Let's explore this in more detail. First, create an executable echo_err that will write a string to stderr:
#include <stdio.h>
int main (int argc, char *argv[]) {
fprintf (stderr, "stderr (%s)\n", (argc > 1) ? argv[1] : "?");
return 0;
}
Then a control script test.csh which will show it in action:
#!/usr/bin/csh
ps -ef ; echo ; echo $$ ; echo
echo 'stdout (csh)'
./echo_err csh
bash -c "( echo 'stdout (bash)' ; ./echo_err bash ) 2>&1"
The echo of the PID and ps are simply so you can ensure it's csh running this script. When you run this script with:
./test.csh >test.out 2>test.err
(the initial redirection is set up by bash before csh starts running the script), and examine the out/err files, you see:
test.out:
UID PID PPID TTY STIME COMMAND
pax 5708 5364 cons0 11:31:14 /usr/bin/ps
pax 5364 7364 cons0 11:31:13 /usr/bin/tcsh
pax 7364 1 cons0 10:44:30 /usr/bin/bash
5364
stdout (csh)
stdout (bash)
stderr (bash)
test.err:
stderr (csh)
You can see there that the test.csh process is running in the C shell, and that calling bash from within there gives you the full bash power of redirection.

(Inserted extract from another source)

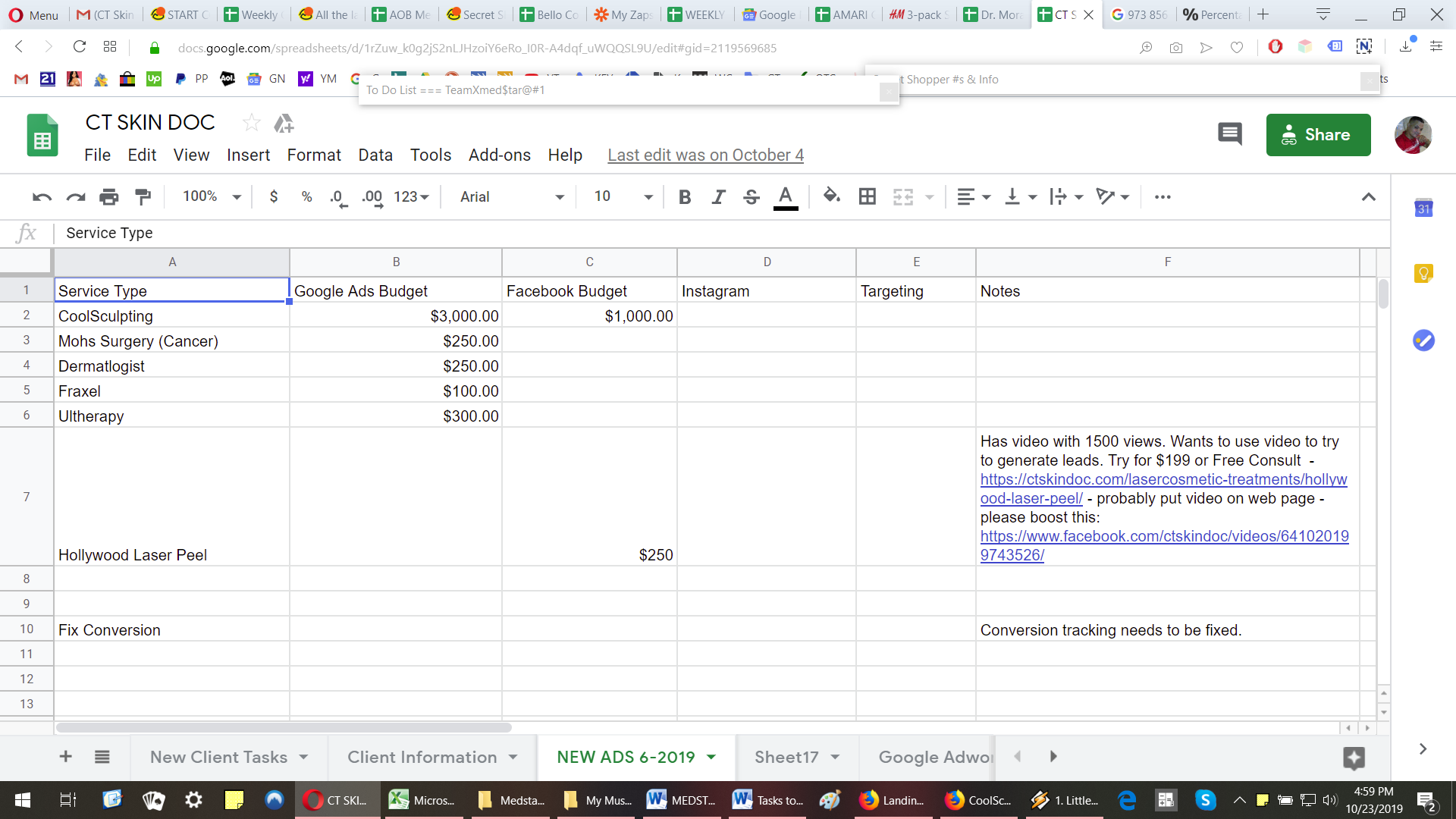Expand the 100% zoom dropdown
The height and width of the screenshot is (819, 1456).
(212, 197)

The 2>&1 in the bash command quite easily lets you redirect standard error to the current standard output (as desired) without prior knowledge of where standard output is currently going.
I object the above answer and provide my own. csh DOES have this capability and here is how it's done:
xxx |& some_exec # will pipe merged output to your some_exec
or
xxx |& cat > filename
or if you just want it to merge streams (to stdout) and not redirect to a file or some_exec:
xxx |& tee /dev/null
As paxdiablo said you can use >& to redirect both stdout and stderr. However if you want them separated you can use the following:
(command > stdoutfile) >& stderrfile
...as indicated the above will redirect stdout to stdoutfile and stderr to stderrfile.
xxx >& filename
Or do this to see everything on the screen and have it go to your file:
xxx | & tee ./logfile
What about just
xxx >& /dev/stdout
???
I think this is the correct answer for csh.
xxx >/dev/stderr
Note most csh are really tcsh in modern environments:
rmockler> ls -latr /usr/bin/csh
lrwxrwxrwx 1 root root 9 2011-05-03 13:40 /usr/bin/csh -> /bin/tcsh
using a backtick embedded statement to portray this as follows:
echo "`echo 'standard out1'` `echo 'error out1' >/dev/stderr` `echo 'standard out2'`" | tee -a /tmp/test.txt ; cat /tmp/test.txt
if this works for you please bump up to 1. The other suggestions don't work for my csh environment.